**PASSAGE PROVIDED**
§ §
Masakage Kujira: One last time

April 02, 2019 4 min read 0 Comments

Masakage Kujira: One last time

This spring Knifewear is getting in what is most likely the final stock of one of my favourite knife lines, the Masakage Kujira. If you haven’t heard of this line, you will be forgiven, as it’s been a number of years since we’ve stocked it. This line of knives from Masakage that were made by a very talented, now retired, gentleman named Ken Kaguera. Kaguera-san makes homemade suminagashi steel out of recycled scraps and clads it around blue carbon steel to make truly unique knives. Due to the nature of the scrap metal suminagashi, or Damascus steel, their unique look evolves the more you use them.  I am the very proud owner of a Masakage Kujira 150mm gyuto.

In October of 2016, I was lucky enough to visit Kaguera-san’s home and workshop with Kevin and Visti. it was one of the most incredible days of my life. Words can’t express how beautiful Shikoku Island is. I strongly considered hiding in the bushes hoping to be left behind; maybe I could get a job stocking Coffee Boss at the Family Mart or pumping gas at a rest stop. I am sure I could have made it work.

When I got home, I wrote a piece (in two parts1 and2 ) about my trip to Japan. Below is the bit that pertains to Kaguera-san...

Kaguera-san working at the Springhammer - Photo Visti Kjar

We drove for about two hours through small towns and massive tunnels on our way up the mountain. Once we made it to Kaguera san’s shop, he got right to work demonstrating how he makes his own Damascus-style steel from recycled metal. Here is how it’s done as best as I can understand.
§ §
**INFORMATION SHOWN**
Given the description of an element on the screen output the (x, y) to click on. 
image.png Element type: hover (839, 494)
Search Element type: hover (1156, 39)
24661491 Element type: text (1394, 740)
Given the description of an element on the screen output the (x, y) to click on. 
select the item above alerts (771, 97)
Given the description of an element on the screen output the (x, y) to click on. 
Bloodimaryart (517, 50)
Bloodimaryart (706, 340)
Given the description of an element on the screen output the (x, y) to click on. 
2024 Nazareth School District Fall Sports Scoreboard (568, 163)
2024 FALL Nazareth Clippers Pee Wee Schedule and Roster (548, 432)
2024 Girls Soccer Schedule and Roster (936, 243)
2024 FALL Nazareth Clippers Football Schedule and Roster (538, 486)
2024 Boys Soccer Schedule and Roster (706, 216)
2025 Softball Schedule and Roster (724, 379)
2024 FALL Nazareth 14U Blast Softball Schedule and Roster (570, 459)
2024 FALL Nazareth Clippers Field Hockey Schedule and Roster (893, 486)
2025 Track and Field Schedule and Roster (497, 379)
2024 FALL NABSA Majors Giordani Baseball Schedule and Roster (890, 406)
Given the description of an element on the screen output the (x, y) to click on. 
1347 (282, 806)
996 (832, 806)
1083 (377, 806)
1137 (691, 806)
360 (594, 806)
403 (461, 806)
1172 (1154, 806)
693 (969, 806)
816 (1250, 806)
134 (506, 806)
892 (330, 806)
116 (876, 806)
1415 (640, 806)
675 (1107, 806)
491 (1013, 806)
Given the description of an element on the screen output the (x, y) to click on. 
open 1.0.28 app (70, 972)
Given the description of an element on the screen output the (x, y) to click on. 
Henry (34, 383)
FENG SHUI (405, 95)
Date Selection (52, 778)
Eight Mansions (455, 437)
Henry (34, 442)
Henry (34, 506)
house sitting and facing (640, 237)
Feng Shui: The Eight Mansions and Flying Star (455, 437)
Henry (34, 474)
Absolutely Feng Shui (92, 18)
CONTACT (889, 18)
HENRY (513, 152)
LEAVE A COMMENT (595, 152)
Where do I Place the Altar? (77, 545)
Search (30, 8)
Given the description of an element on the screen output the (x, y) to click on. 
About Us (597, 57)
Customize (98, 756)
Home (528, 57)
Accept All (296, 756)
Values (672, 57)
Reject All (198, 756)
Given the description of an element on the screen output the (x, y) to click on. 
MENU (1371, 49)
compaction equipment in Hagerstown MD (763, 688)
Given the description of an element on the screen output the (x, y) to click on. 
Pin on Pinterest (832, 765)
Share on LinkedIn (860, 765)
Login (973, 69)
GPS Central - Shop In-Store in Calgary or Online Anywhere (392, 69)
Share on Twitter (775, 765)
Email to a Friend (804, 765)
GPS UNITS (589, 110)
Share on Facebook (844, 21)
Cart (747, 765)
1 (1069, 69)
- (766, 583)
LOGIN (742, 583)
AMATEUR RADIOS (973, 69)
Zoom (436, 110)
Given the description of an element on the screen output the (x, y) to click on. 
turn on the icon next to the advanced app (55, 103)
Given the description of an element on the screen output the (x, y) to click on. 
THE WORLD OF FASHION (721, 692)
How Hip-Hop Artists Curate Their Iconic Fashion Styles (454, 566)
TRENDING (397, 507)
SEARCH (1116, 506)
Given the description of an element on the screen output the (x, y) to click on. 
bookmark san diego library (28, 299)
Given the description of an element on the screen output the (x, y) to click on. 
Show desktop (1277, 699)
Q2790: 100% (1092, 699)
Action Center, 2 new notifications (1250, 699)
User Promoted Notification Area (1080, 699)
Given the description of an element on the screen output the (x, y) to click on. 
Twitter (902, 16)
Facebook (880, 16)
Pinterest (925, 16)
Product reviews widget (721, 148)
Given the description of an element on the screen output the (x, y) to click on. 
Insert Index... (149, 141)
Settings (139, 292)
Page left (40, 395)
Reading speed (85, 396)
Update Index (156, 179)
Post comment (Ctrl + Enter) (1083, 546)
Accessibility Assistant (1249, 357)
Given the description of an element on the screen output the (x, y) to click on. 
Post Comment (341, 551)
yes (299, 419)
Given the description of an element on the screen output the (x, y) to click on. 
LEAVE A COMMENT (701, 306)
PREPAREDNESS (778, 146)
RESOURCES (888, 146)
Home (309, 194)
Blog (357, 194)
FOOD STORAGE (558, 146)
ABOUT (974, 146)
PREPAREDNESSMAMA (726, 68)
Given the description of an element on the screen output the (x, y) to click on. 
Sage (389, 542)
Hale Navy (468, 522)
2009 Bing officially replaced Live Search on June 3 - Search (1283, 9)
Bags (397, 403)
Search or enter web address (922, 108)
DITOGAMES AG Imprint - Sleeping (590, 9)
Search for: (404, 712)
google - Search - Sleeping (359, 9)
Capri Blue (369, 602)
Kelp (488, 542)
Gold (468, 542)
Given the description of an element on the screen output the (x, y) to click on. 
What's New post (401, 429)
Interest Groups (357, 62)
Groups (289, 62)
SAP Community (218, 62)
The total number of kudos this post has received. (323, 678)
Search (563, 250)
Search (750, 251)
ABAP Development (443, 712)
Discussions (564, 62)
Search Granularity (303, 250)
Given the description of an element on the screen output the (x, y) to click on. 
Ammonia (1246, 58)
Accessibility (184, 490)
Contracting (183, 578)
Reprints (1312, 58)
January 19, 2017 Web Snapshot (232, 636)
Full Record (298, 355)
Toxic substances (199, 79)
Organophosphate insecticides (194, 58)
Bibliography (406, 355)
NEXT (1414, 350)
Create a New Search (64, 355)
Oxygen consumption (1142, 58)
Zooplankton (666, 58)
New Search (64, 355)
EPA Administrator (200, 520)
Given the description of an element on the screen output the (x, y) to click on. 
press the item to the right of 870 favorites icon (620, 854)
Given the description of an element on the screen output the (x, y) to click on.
§ §
**DIRECTIVES**
**A.** Summarize the Masakage Kujira post in two sentences.
**B.** In the Masakage Kujira post, what steel does Kaguera-san clad his homemade suminagashi around?
**C.** Duplicate the Masakage Kujira post from "April 02, 2019" to "Kujira 150mm gyuto.".
Base every answer on the Masakage Kujira post alone, not on the listing.

**TASK-BY-TASK OUTPUTS**
**A.** Knifewear is getting what is most likely its final stock of the Masakage Kujira line, knives made by the now-retired Ken Kaguera, who makes suminagashi steel from recycled scraps and clads it around blue carbon steel. The writer owns a 150mm Kujira gyuto and visited Kaguera-san's home and workshop in October 2016, calling it one of the most incredible days of the writer's life.

**B.** Blue carbon steel.

**C.**
April 02, 2019 4 min read 0 Comments

Masakage Kujira: One last time

This spring Knifewear is getting in what is most likely the final stock of one of my favourite knife lines, the Masakage Kujira. If you haven’t heard of this line, you will be forgiven, as it’s been a number of years since we’ve stocked it. This line of knives from Masakage that were made by a very talented, now retired, gentleman named Ken Kaguera. Kaguera-san makes homemade suminagashi steel out of recycled scraps and clads it around blue carbon steel to make truly unique knives. Due to the nature of the scrap metal suminagashi, or Damascus steel, their unique look evolves the more you use them.  I am the very proud owner of a Masakage Kujira 150mm gyuto.